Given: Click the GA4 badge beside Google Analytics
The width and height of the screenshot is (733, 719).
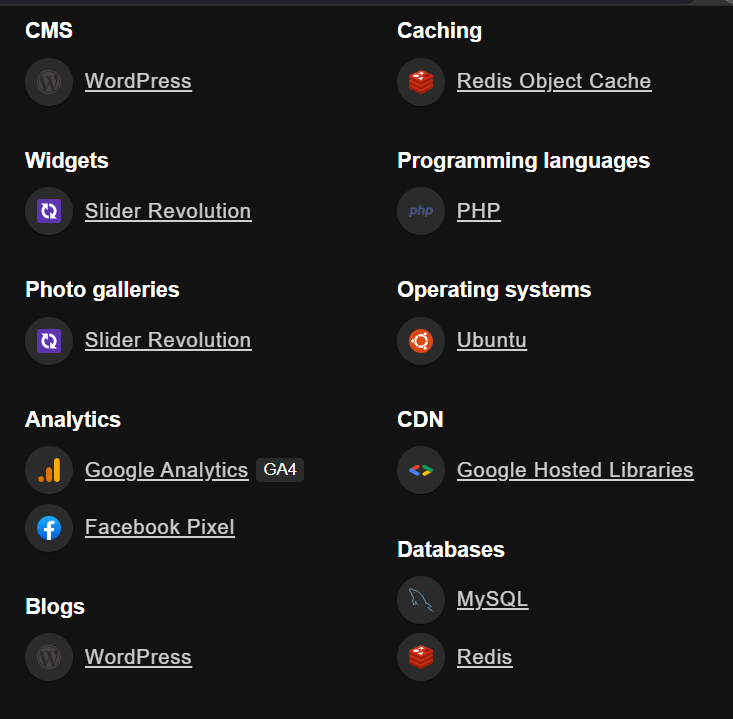Looking at the screenshot, I should pyautogui.click(x=280, y=470).
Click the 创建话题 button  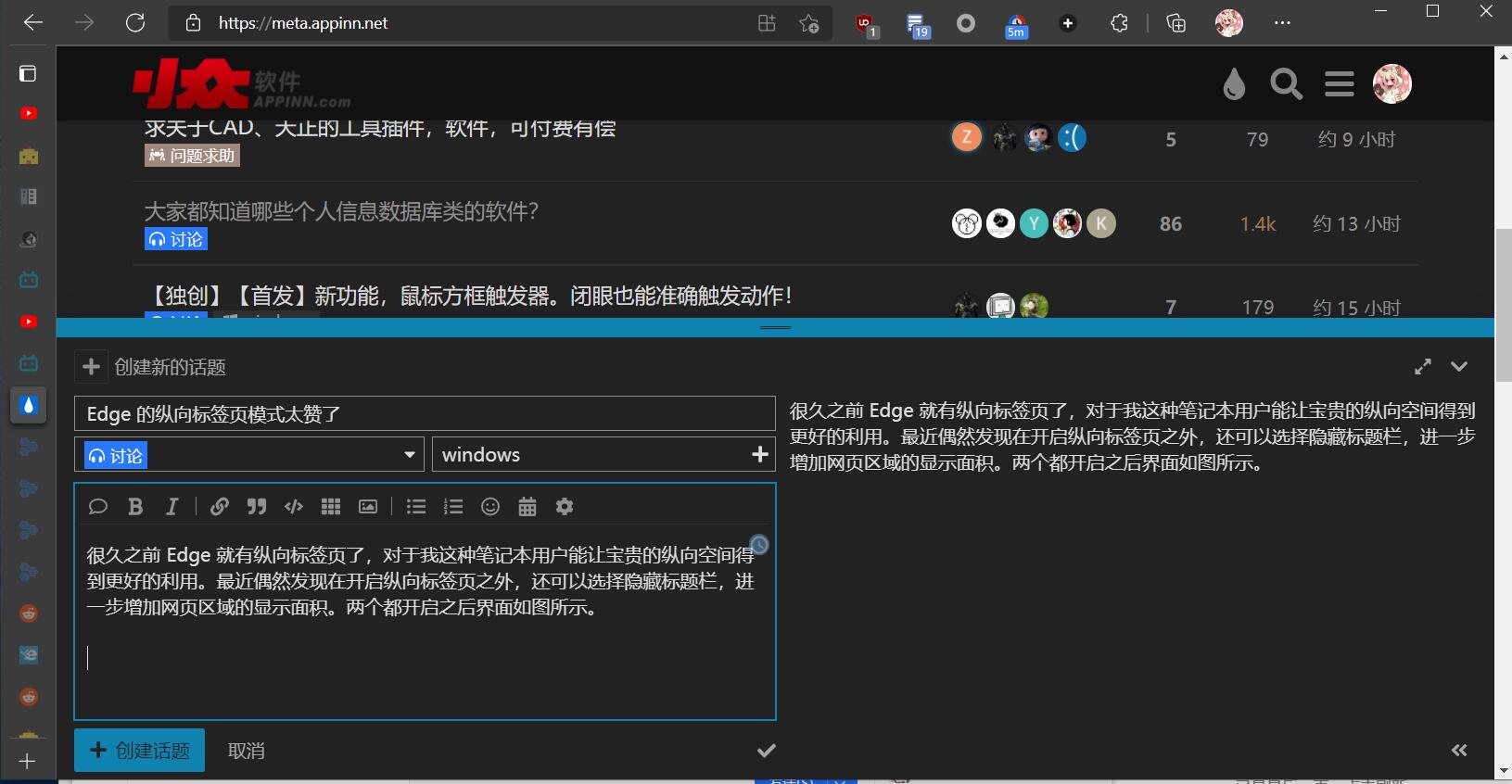coord(139,751)
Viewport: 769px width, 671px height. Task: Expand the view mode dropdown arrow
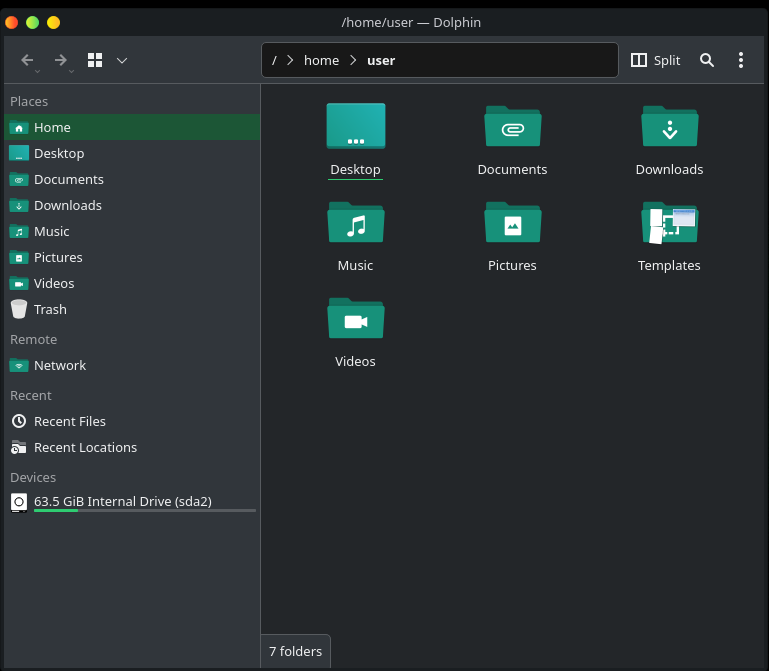click(x=122, y=60)
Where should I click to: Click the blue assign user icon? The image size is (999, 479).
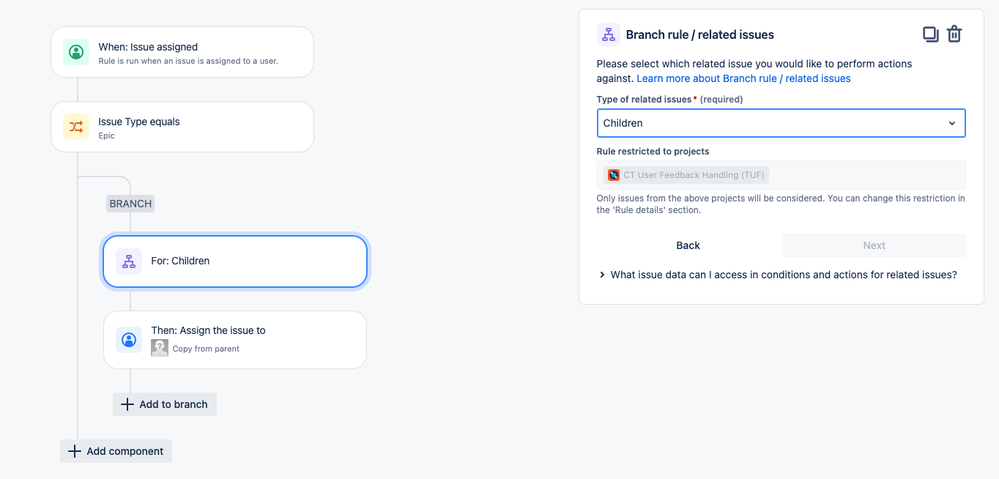(129, 340)

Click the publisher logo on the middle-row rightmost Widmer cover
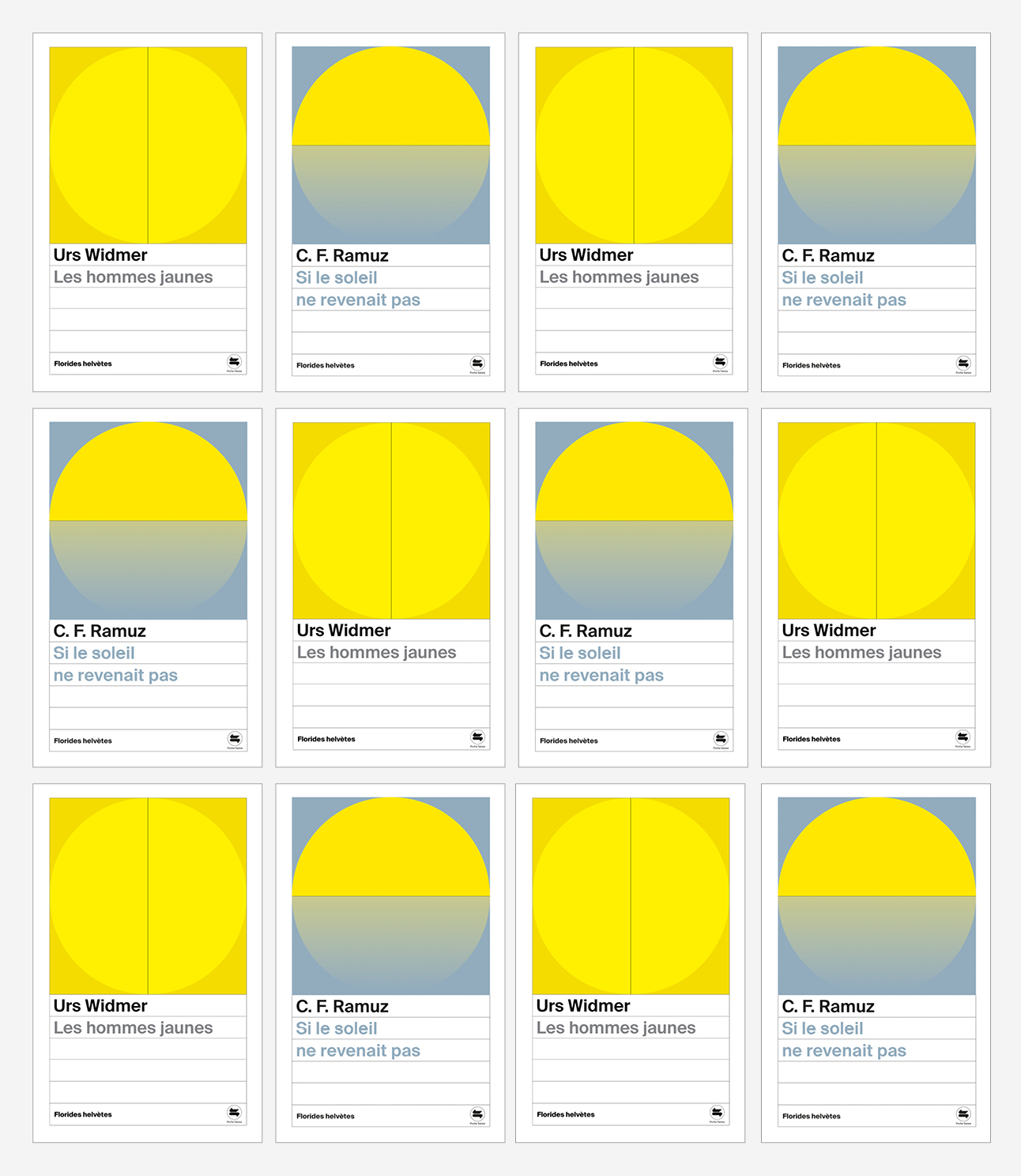click(962, 737)
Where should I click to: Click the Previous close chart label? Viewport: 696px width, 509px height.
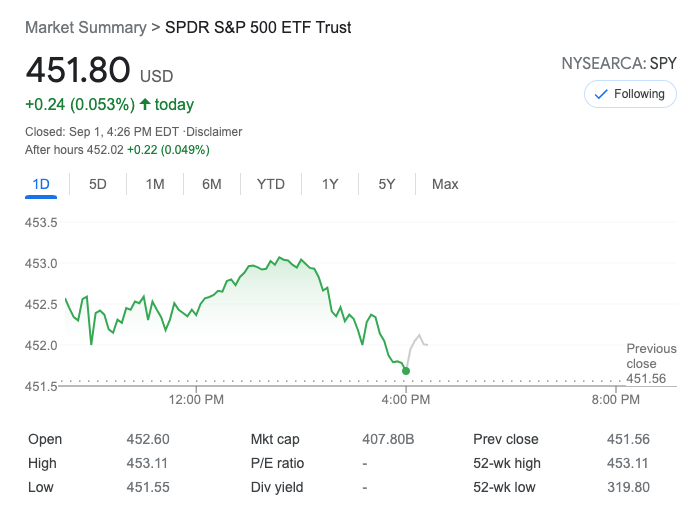651,356
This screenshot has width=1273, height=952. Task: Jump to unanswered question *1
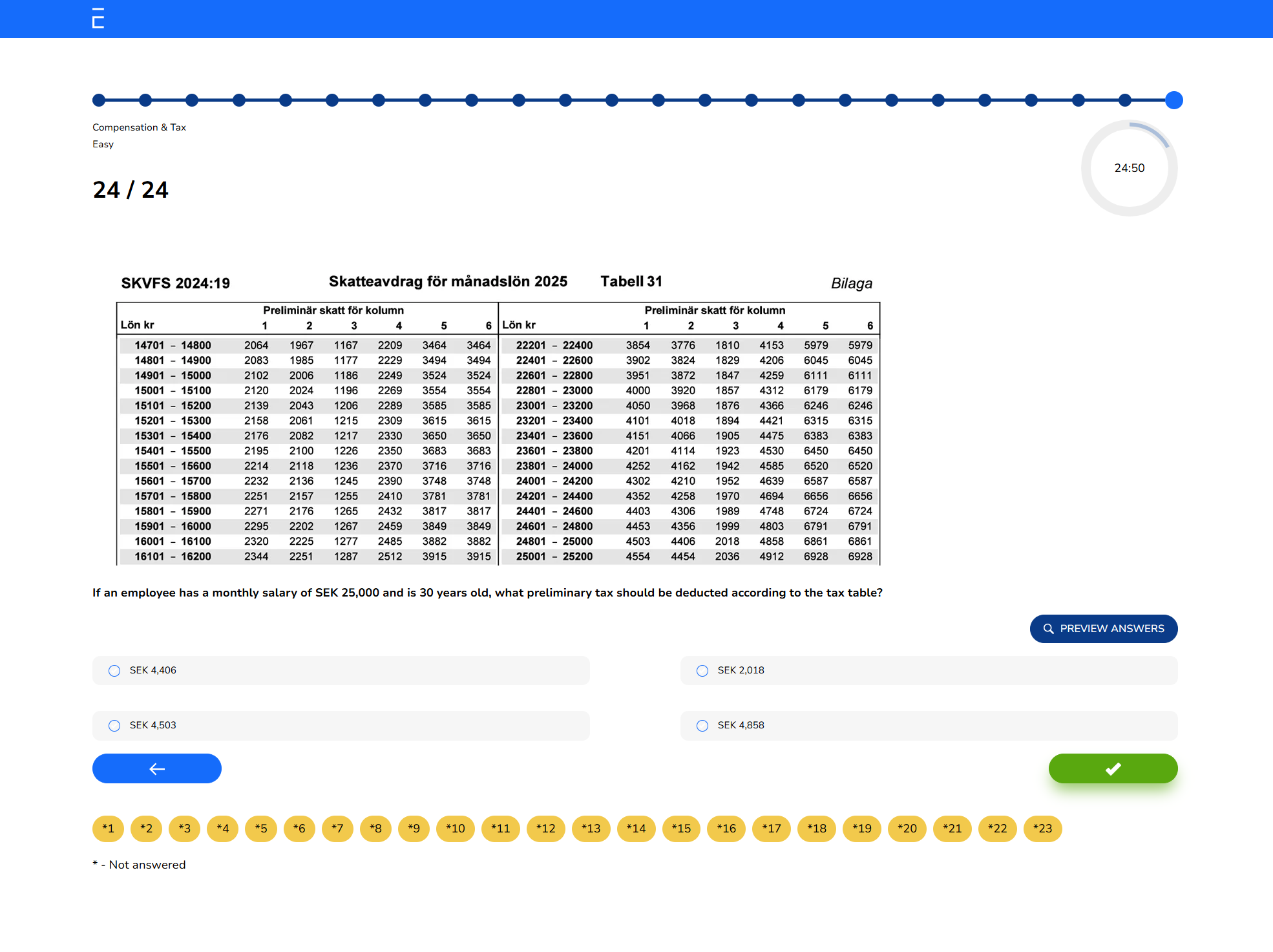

============================================================

● **Challenge**:
Write out everything from the line that contains "Click the publisher" down to the end of the listing, substituting "author name" for "publisher logo" and leaving all else unchanged. Omit the pictures from your answer.

● **Full output**:
Click the author name on the middle-row rightmost Widmer cover
click(962, 737)
Where should I click to: Click the Previous close chart label? Viewport: 696px width, 509px height.
651,356
This screenshot has width=1273, height=952. Task: Jump to unanswered question *1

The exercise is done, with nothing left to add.